I operate very specialized analytical equipment that is integrated heavily into the PC environment. Unfortunately, the hardware is much more complicated than, say, a scanner (Or even SAN arrays, for that matter), and it is not mainstream, so driver development is virtually non-existent. As a result, I have once PC that has two PCI cards in it. One is a high end data capture board, the other is a multi-channel analyzer.
Both of these boards were supported perfectly under Windows XP, and they kind of work in Windows 7 32 bit, but one of them (The multichannel analyzer) takes up a HUGE amount of memory, so both do not function well together on Windows 7, and don’t even get me started on my efforts to get them running under 64 bit…
The XP driver had all sorts of nice features which made it so that the card only used up additional memory when it was actually being used. This feature allowed me to use the full amount of RAM when the card was dormant. That feature no longer works in Windows 7.

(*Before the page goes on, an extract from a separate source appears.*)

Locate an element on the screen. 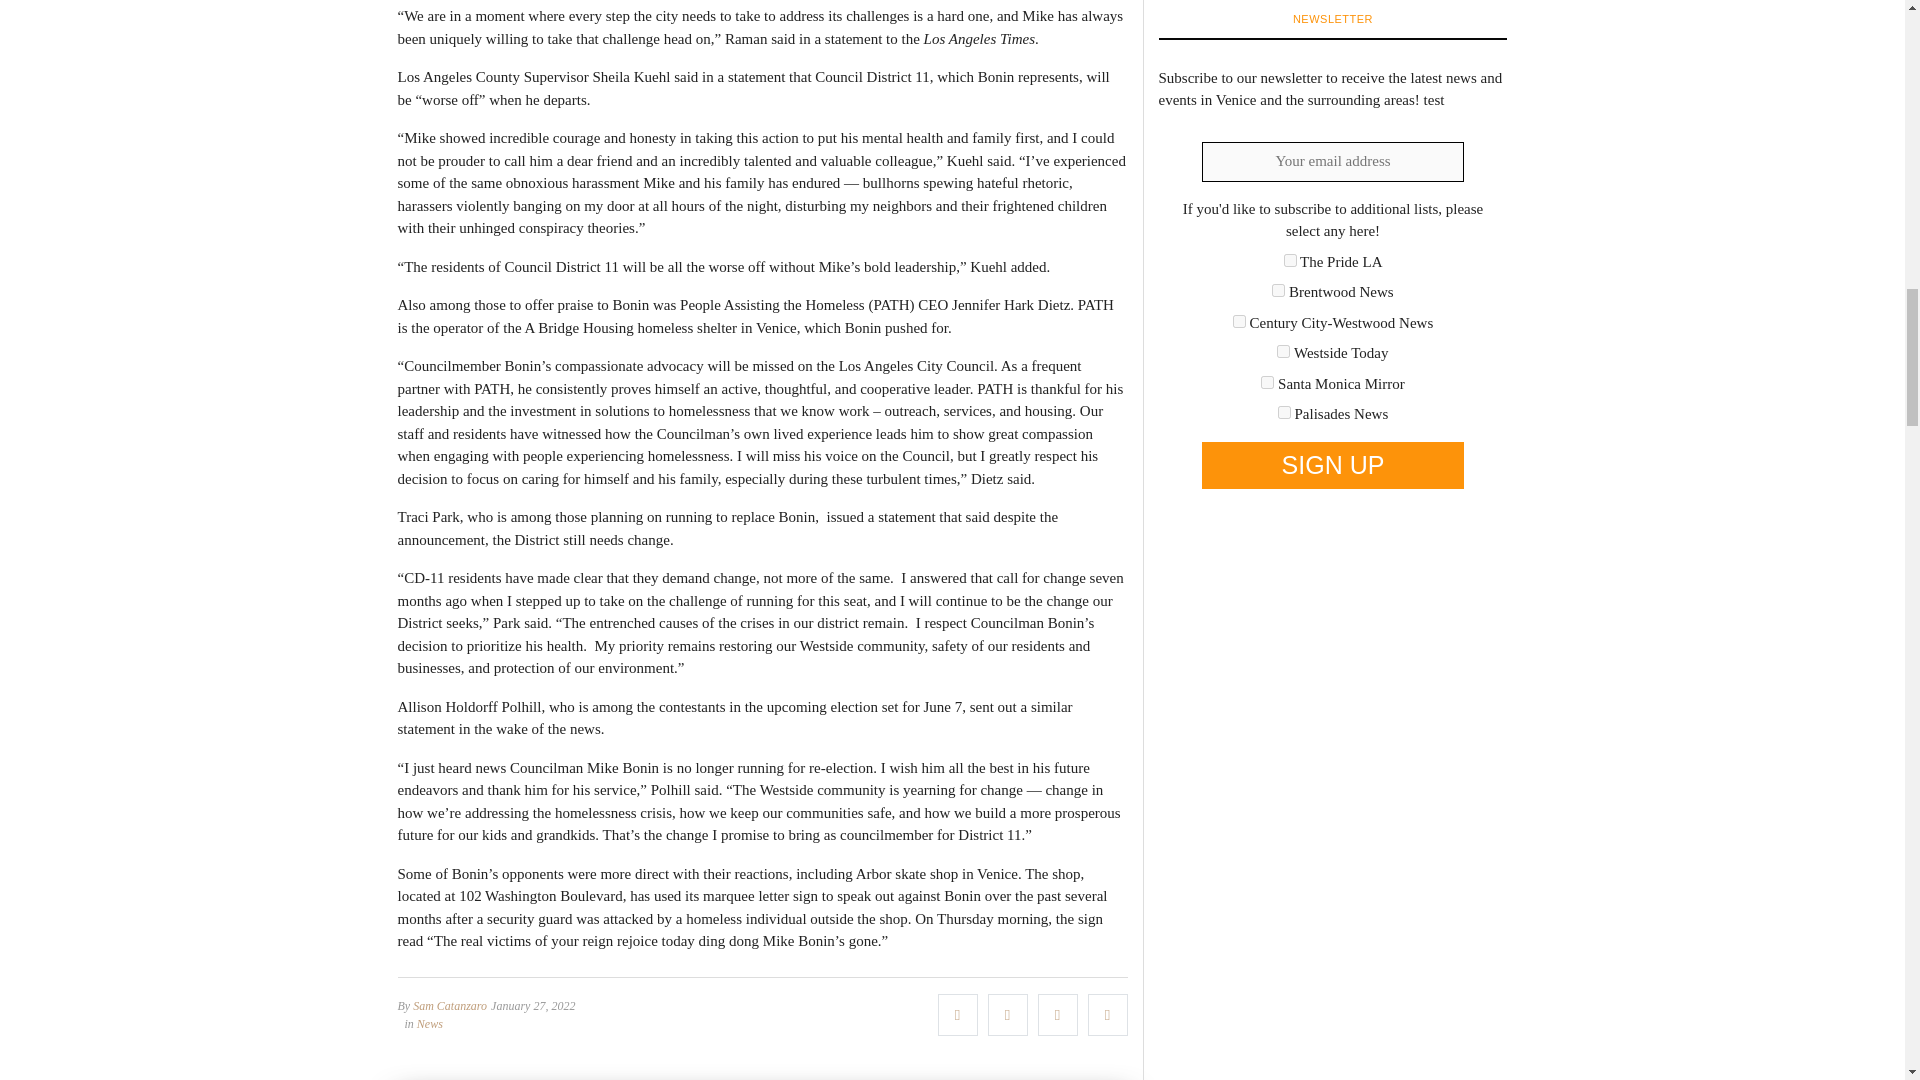 This screenshot has height=1080, width=1920. ec7d882848 is located at coordinates (1284, 412).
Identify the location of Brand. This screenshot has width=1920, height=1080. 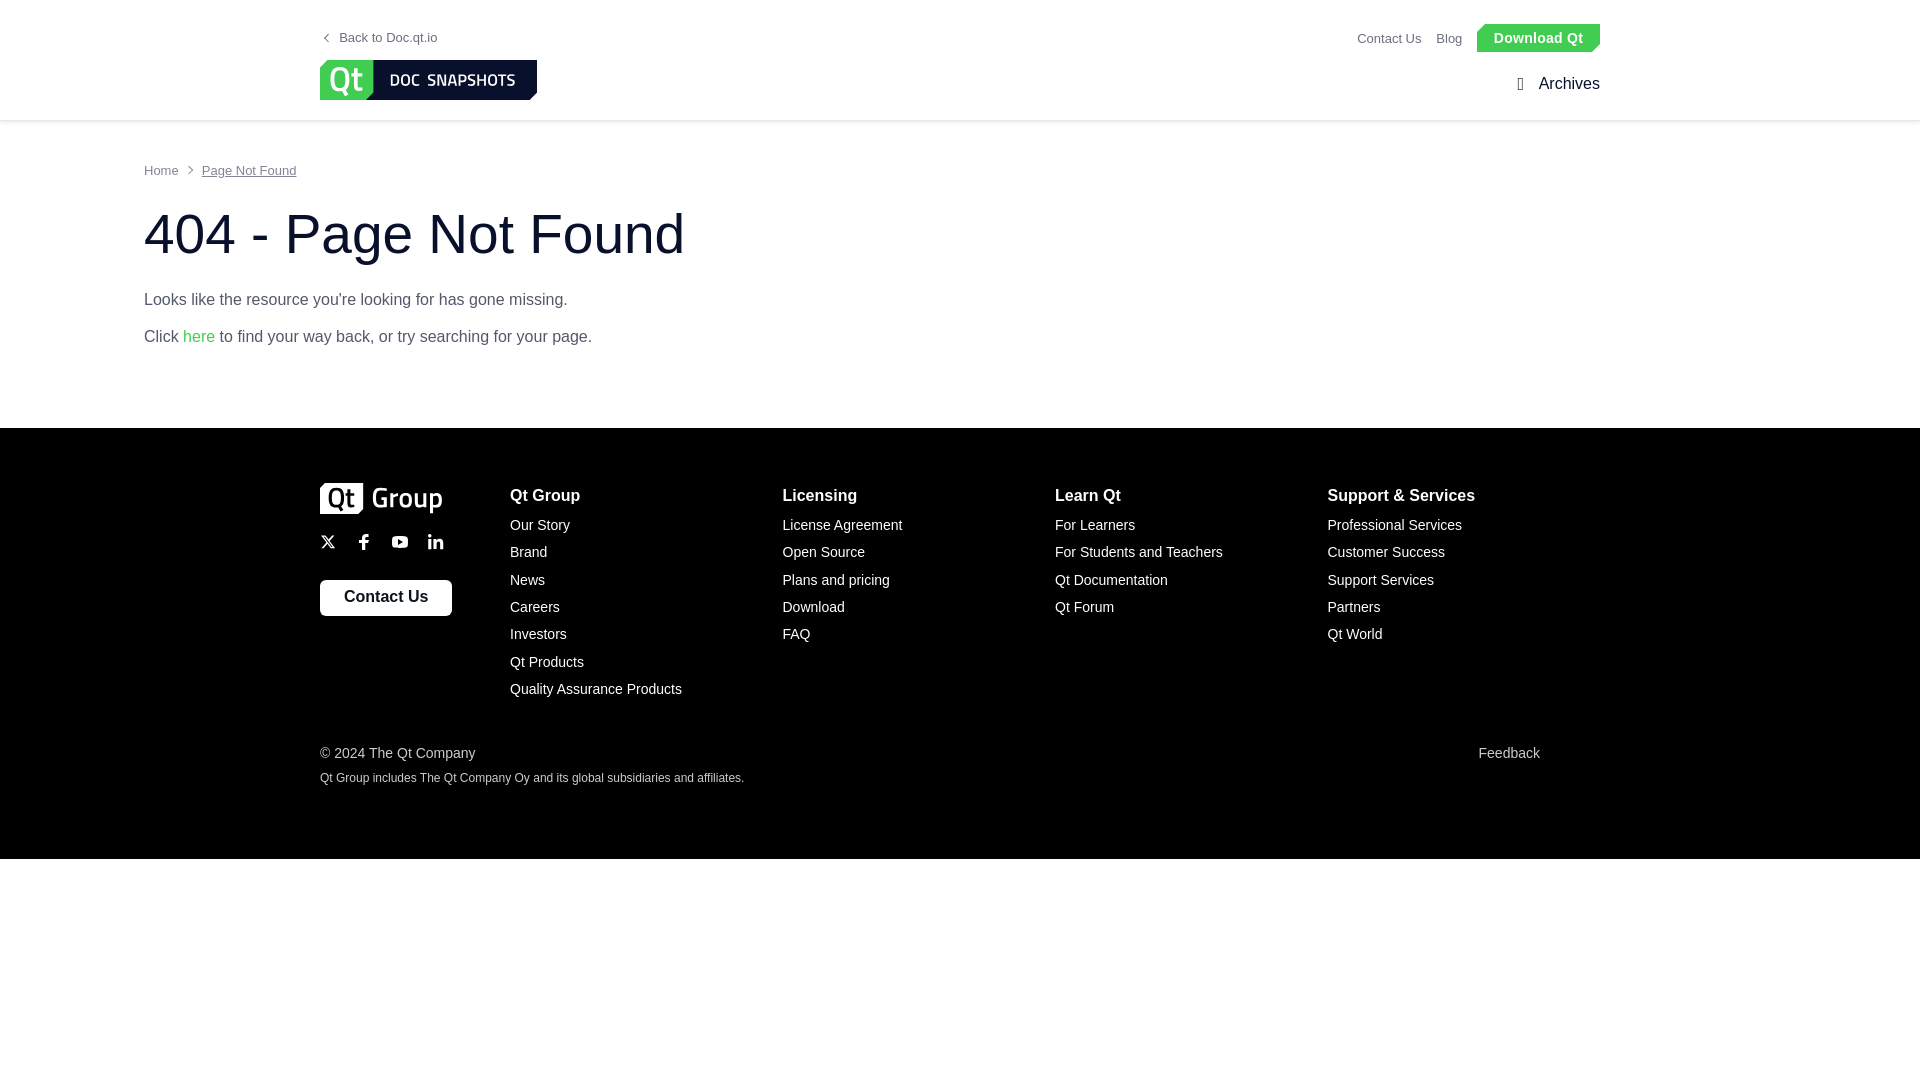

Back to the IT department. They decided to revoke all support for XP machines, and try as I might, they don’t see any reason to keep this machine running XP. It must be upgraded. So…
My thought is to install VMware and run two virtual machines- the CPU will support it, and if I can make 32 bit VMs on a 64 bit Windows base, then I can allocate memory between the to. (Machine currently has 8GB, I can make it 16 with no problems…)
The only issue is the pesky PCI cards. Will the DirectPath I/O allow me to link one card to one VM and run it in an XP 32-bit environment under Windows 7 64 bit?
From the sound of it you’re wanting to do this under VMware workstation or
similar hosted virtualization product. At this time I believe DirectPathIO
and Paravirt SCSI only work on the vSphere products (ESX Classic and ESXi),
and even then only for boards that are on the HCL. If your hardware supports
ESXi I’d say set that up with two XP VMs running on top as a test. That
said, you’d no longer have a gui to manage the box directly and would need
to remote manage from another workstation.
I know this is quite an old article but i was wondering, why not use PVSCSI all the time on all the VMs? If it’s better then is there a reason not to?
I have actually used VMDirectPath with TV Tuner Cards, and it works reasonably well. ESXi 4.1.